Because many individuals have children from previous marriages, they often want to protect the inheritances of those children. However, if individuals wish to leave all of their assets to their children from a previous marriage, they may face complications. Spouses are rarely disinherited from estate benefits, and as a result, state laws could potentially override a will in order for at least some assets to go to the current spouse. If individuals are concerned with such a loophole, they may wish to ensure that their estate documents are properly worded to avoid potential conflict. 

Additionally, individuals may wish to address their estate plan wishes in a prenuptial or postnuptial agreement. This agreement could contain steps to ensure that a new spouse agrees to the terms of the will in so much that he or she waives the right to contest the will or take an elective share of the estate. An elective share is one a spouse could potentially take in place of what was designated in the will. 

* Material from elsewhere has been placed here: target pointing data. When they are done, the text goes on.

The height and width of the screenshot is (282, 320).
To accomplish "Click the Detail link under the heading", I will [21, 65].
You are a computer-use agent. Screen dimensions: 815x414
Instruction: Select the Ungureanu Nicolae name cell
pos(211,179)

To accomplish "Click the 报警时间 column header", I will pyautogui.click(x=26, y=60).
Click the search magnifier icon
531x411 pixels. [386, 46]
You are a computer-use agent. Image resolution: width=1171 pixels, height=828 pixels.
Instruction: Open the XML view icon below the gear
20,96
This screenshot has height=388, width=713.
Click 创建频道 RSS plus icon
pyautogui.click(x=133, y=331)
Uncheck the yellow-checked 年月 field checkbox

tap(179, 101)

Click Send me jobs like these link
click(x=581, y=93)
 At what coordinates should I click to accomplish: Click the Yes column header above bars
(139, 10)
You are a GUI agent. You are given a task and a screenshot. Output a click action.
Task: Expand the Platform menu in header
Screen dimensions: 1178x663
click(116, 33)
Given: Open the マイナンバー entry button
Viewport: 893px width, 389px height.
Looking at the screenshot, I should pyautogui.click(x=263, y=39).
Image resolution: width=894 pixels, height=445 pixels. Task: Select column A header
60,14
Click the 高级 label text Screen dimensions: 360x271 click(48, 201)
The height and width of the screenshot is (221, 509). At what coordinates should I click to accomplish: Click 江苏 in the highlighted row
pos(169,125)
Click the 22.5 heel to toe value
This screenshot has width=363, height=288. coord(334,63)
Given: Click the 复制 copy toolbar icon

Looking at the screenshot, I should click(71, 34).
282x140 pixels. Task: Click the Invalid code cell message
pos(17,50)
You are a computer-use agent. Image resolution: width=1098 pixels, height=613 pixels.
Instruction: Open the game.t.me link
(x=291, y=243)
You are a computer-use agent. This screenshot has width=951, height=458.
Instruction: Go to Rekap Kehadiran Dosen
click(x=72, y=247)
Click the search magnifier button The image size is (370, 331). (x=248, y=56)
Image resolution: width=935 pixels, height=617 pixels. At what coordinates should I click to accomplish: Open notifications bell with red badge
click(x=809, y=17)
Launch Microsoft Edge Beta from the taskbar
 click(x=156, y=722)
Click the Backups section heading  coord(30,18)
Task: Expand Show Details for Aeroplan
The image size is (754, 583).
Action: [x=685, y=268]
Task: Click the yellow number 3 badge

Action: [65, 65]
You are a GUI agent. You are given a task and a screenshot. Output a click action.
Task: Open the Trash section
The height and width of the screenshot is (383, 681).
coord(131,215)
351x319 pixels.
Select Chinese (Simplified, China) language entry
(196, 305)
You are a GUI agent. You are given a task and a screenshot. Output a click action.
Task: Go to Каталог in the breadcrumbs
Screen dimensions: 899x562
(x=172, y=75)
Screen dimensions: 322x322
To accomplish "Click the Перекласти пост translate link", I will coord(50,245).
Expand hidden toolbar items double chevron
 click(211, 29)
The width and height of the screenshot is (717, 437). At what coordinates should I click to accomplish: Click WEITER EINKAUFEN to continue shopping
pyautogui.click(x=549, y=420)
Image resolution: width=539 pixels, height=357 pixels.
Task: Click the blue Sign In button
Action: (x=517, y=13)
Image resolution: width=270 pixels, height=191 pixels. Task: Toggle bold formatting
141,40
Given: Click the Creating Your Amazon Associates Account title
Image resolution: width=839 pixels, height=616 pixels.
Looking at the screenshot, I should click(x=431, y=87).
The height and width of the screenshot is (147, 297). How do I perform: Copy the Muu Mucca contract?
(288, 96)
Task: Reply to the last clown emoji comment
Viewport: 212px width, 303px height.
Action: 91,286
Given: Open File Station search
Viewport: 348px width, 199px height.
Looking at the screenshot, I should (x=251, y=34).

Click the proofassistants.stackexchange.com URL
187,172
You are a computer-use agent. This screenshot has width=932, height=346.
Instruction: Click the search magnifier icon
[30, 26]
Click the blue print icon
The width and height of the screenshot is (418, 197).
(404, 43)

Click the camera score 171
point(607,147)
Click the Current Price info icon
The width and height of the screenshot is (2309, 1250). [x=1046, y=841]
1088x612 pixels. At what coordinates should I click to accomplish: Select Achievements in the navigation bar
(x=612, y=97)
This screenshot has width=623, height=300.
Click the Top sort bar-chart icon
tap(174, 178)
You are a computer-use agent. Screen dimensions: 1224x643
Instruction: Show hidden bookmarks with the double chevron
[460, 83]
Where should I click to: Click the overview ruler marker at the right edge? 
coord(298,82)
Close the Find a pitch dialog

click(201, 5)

Though many individuals marry a second or subsequent time in their lives in hopes of living out a happy relationship, it is important that the legal ramifications of a remarriage are addressed. Estate plan issues are often ones that Maryland residents hope to avoid in efforts to help their families contend with a death and estate obligations more easily. Therefore, if individuals are concerned that wishes could potentially be disregarded, they may wish to consult with their estate planning attorney in order to ensure that their documents are binding.